It's a good thing she made the change to her shower. Korden might need those savings now to put towards her next water bill.
"That's quite an increase I think," said Korden. City council has passed controversial water and sewer rate hikes: $92 extra this year and water bills will swell by similar amounts the next two years.
"It does go onto general revenues, that's open and transparent, it's not my favourite source of revenues," said Mayor Brian Bowman.
The city's chair of the water and waste committee says without the dividend, property taxes would have to rise instead.
"If you take the money, if you cancel the dividend there's a six per cent property tax, one time only, coming to make up for that," said councillor Brian Mayes.
But some councillors says it's unfair to increase rates while dipping into the water and sewer fund.
"This is a flat fee that everybody pays no matter how much they can afford it and goes into general tax coffers," said councillor Jason Schreyer.
The Public Utilities Board, a provincial regulator of rates, agrees.

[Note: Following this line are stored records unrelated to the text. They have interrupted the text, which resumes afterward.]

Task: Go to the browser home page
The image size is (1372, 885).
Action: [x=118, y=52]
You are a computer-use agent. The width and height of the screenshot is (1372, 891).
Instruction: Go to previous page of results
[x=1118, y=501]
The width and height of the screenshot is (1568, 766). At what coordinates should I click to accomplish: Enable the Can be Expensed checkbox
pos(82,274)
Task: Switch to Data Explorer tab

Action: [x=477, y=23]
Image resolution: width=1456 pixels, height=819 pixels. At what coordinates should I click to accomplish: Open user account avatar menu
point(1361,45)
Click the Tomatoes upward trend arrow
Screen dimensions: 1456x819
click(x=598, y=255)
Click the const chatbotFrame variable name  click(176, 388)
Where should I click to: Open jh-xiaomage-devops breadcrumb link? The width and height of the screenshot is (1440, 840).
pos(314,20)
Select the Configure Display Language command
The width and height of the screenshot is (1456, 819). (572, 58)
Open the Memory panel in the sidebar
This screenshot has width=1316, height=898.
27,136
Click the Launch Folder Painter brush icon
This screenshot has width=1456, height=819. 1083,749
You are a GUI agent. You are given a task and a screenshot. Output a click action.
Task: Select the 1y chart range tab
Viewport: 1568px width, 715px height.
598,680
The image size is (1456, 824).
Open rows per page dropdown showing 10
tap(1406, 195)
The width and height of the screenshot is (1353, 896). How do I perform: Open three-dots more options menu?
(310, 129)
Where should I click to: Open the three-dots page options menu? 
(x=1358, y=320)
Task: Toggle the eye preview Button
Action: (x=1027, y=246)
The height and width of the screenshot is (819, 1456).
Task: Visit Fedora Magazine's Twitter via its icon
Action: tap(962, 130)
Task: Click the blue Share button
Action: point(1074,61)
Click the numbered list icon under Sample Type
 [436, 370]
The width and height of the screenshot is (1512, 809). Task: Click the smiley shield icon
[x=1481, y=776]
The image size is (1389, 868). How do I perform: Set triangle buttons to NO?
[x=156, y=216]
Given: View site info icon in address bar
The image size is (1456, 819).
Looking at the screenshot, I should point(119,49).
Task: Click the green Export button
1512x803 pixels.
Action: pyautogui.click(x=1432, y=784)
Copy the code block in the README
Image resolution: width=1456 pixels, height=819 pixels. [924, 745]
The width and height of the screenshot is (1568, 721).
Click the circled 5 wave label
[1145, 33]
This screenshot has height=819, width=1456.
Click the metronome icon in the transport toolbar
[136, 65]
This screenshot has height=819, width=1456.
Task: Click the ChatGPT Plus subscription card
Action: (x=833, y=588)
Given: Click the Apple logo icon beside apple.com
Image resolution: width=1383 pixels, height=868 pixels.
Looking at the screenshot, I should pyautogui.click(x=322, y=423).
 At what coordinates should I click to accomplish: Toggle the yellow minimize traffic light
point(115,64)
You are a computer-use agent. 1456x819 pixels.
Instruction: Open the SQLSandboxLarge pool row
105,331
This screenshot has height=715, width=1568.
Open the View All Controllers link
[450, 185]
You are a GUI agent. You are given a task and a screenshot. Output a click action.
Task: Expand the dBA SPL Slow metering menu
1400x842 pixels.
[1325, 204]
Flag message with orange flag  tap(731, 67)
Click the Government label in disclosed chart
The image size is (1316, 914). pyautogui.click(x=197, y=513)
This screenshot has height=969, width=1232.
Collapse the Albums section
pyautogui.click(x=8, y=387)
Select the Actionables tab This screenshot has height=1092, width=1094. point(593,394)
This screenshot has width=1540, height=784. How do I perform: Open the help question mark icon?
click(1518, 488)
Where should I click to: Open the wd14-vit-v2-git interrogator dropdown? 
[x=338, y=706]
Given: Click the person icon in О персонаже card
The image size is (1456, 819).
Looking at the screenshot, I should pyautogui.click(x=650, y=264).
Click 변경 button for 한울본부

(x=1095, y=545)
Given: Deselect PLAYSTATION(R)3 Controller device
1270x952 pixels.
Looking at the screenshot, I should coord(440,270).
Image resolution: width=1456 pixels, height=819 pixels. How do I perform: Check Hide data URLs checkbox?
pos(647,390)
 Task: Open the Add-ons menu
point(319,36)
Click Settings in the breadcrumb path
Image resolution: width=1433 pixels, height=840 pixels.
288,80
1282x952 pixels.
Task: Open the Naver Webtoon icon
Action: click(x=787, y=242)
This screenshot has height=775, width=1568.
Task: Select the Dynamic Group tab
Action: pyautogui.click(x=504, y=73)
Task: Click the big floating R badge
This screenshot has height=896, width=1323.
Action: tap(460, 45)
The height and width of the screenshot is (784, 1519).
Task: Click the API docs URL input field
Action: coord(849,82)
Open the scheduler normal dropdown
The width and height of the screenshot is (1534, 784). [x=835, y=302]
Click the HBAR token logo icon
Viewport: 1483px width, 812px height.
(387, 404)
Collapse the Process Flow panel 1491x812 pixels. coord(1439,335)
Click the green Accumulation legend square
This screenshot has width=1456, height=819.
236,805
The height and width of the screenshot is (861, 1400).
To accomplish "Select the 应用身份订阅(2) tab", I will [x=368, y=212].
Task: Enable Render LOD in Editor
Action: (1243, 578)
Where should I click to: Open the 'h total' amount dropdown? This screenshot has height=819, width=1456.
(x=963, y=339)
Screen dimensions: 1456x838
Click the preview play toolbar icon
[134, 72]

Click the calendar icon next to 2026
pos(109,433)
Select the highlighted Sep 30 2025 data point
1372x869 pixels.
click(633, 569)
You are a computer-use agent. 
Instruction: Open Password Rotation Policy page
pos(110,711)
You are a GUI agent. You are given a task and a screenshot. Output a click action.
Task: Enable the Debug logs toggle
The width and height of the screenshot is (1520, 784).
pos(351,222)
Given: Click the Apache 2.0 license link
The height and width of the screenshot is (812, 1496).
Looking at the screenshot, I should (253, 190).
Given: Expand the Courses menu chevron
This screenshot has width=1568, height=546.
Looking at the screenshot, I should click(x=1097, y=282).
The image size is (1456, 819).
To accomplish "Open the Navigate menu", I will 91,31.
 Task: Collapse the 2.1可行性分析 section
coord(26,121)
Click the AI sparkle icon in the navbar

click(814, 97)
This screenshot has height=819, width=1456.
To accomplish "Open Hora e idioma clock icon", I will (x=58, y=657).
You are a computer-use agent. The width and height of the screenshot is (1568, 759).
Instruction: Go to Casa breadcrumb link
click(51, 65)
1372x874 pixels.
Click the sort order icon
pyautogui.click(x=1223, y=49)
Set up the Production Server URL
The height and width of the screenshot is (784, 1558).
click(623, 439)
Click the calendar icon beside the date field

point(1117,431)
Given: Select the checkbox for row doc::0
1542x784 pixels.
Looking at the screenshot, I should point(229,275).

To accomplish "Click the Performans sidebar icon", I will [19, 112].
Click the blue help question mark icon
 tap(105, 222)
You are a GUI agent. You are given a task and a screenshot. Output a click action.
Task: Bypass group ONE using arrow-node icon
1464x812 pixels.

It's executive director says rate hikes should be about cost recovery only.
"It could be interpreted as a tax, that the public may not have had time to scrutinize properly," said Darren Christle.
The debate has some councillors calling for the PUB to review Winnipeg's water rates. The city is the only jurisdiction in Manitoba whose rates aren't set by the regulator. Christle says it's long overdue.
"It would give the greater transparency of how rates are established within the province and would also allow the public greater opportunity to question the process," said Christle.
But Mayes says this should be left in the hands of city council not the PUB.
"It's not an elected body, the PUB, ultimately we are responsible to taxpayers," said Mayes.